DOCUMENT TEXT:
____________________

« February 2007 | Main | April 2007 »

March 2007 Archives

March 1, 2007

Hoot

Hoot by Carl Hiaasen

I think the two things that mark this as a Hiaasen book for younger readers is that the cast isn't quite as huge as usual, there's no sex, and the ending is much unabiguously happy.

March 3, 2007

The Target Shoots First

Funny story -- a couple of years of ago I was involved with an improv show that was based around documentaries. Part of our rehearsal process was to watch regular documentaries. Watching all those docs, I half-remembered one I had heard about and got pretty obsessed about finding it. Two months later, I discovered that a VHS copy had been lying on Erica's coffee table the whole time. I converted the VHS to DVD and then... never watched it. All that effort, and I just... eh.

I had told this story to some friends and then a few days later ran into them again. They had just been to a live This American Life taping and the director of the new TAL TV show, Chris Wilcha, mentioned his first big project... The Target Shoots First.

And then I came across the digital files I had made in the process of creating the DVD. I ran them through Instant Handbrake to make a file that could play on my new video iPod. And, over the course of several train rides, I watched it.

In 1992, Christopher Wilcha was hired by the marketing department at Columbia House (the record club people) largely on the basis, it seems, that he was a Nirvana fan and the music industry giant has no idea how to market to the growing alternative music culture. He took a brand new Hi8 camera with him to work and began taping everything. The 200 hours of footage he shot became this 75 minute documentary. It's an inside look at Columbia House, but certainly not an expose. If anything, it's largely about office culture, and Wilcha's struggle to adapt to his new job. It's great, though, and if you can get your hands on a copy, please do.

____________________

Excerpts from a dataset:
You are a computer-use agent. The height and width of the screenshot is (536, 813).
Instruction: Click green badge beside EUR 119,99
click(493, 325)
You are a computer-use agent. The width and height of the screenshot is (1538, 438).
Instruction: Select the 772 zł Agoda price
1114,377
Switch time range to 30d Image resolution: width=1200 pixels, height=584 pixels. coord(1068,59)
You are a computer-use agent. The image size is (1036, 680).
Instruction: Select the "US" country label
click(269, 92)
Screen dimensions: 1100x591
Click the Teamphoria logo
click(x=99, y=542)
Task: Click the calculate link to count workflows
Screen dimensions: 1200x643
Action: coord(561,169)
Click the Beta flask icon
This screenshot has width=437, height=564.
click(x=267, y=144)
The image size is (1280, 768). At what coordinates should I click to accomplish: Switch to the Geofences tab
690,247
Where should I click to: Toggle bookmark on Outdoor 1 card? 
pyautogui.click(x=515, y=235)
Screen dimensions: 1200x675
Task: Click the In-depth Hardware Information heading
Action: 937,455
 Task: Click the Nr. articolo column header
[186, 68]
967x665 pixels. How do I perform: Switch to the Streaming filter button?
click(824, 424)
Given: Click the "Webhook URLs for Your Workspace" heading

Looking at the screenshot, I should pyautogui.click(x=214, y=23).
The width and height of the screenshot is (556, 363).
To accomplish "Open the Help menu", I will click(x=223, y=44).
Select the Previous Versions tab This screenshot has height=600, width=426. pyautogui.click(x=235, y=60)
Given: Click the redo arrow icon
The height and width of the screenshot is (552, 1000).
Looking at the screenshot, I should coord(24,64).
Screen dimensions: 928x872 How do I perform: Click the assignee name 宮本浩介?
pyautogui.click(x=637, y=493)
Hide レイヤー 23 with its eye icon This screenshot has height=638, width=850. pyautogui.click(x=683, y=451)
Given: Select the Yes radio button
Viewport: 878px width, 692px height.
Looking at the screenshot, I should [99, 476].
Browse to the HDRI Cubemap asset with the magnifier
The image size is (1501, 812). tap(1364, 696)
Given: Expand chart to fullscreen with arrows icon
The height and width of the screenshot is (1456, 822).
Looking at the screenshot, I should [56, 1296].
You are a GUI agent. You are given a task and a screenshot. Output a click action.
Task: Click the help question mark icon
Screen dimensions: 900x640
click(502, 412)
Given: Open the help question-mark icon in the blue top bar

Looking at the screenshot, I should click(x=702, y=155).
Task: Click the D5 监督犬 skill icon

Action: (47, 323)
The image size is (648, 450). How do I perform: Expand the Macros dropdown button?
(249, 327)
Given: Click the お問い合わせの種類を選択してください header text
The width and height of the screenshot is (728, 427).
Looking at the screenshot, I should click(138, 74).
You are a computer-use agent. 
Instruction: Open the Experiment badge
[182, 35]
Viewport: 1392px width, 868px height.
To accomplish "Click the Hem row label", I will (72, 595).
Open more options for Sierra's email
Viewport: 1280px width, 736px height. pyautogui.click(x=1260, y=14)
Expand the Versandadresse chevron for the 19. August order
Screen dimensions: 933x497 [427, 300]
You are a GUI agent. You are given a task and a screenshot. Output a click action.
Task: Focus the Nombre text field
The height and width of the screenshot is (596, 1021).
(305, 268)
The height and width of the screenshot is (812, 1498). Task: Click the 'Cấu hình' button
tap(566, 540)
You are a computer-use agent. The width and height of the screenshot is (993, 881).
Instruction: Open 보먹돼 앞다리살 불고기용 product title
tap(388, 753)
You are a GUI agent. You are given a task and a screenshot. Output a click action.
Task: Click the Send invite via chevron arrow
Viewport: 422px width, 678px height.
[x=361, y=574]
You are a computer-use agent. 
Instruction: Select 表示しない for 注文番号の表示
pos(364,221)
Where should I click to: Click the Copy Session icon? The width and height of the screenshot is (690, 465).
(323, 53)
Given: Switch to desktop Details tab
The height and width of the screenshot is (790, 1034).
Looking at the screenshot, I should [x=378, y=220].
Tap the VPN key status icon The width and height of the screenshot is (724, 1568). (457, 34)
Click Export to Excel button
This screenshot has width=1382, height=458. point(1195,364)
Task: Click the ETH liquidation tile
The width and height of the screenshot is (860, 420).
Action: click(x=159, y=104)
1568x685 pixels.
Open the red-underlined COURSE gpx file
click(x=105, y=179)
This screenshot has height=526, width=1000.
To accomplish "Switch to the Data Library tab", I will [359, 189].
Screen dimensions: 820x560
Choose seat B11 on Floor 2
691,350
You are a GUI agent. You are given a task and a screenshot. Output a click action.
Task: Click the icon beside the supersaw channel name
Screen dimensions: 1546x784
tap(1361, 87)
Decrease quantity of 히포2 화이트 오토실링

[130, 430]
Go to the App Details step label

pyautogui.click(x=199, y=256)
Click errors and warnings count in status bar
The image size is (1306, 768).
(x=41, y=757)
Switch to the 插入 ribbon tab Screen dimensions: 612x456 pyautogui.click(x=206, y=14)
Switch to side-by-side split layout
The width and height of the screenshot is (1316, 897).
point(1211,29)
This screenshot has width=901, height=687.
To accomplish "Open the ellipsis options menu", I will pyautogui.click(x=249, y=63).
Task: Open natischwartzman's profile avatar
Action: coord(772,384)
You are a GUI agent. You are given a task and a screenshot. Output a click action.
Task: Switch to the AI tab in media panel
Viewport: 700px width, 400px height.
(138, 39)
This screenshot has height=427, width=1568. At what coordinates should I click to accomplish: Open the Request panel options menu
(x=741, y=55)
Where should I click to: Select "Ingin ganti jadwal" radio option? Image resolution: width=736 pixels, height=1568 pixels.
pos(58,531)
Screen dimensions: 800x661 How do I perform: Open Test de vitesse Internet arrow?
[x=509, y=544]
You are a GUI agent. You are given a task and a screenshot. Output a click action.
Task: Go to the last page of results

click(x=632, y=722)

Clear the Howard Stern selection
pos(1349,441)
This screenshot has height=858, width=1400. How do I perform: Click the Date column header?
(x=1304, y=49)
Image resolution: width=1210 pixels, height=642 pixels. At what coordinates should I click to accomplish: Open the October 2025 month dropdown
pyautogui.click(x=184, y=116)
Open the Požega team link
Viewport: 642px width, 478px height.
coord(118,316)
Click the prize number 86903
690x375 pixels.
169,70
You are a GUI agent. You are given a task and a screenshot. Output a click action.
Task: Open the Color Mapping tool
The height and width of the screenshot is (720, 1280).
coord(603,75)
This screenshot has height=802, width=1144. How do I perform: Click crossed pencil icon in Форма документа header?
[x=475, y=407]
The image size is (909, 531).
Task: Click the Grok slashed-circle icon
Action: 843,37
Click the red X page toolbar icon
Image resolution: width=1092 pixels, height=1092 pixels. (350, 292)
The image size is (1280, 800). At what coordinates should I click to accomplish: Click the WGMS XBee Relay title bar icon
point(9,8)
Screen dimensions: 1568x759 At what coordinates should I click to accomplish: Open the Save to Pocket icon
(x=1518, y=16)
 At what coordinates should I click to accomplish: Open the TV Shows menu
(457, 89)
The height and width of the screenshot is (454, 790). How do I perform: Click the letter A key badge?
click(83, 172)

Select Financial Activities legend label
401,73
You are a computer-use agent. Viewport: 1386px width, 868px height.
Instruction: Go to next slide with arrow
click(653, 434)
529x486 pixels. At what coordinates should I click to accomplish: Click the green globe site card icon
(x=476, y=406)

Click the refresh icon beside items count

____________________

APPLY WHAT YOU READ:
• 1. Answer these from the blog archive:
(a) What is the title of the Carl Hiaasen book in the March 1 entry?
(b) Where had the VHS copy of the documentary been lying?
(c) In what year was Christopher Wilcha hired by the marketing department at Columbia House?
• 2. Copy the stretch of the blog archive from "March 1, 2007" through "I just... eh." word for word.

YOUR WRITTEN ANSWERS:
• 1.
(a) Hoot
(b) On Erica's coffee table
(c) 1992

• 2.
March 1, 2007

Hoot

Hoot by Carl Hiaasen

I think the two things that mark this as a Hiaasen book for younger readers is that the cast isn't quite as huge as usual, there's no sex, and the ending is much unabiguously happy.

March 3, 2007

The Target Shoots First

Funny story -- a couple of years of ago I was involved with an improv show that was based around documentaries. Part of our rehearsal process was to watch regular documentaries. Watching all those docs, I half-remembered one I had heard about and got pretty obsessed about finding it. Two months later, I discovered that a VHS copy had been lying on Erica's coffee table the whole time. I converted the VHS to DVD and then... never watched it. All that effort, and I just... eh.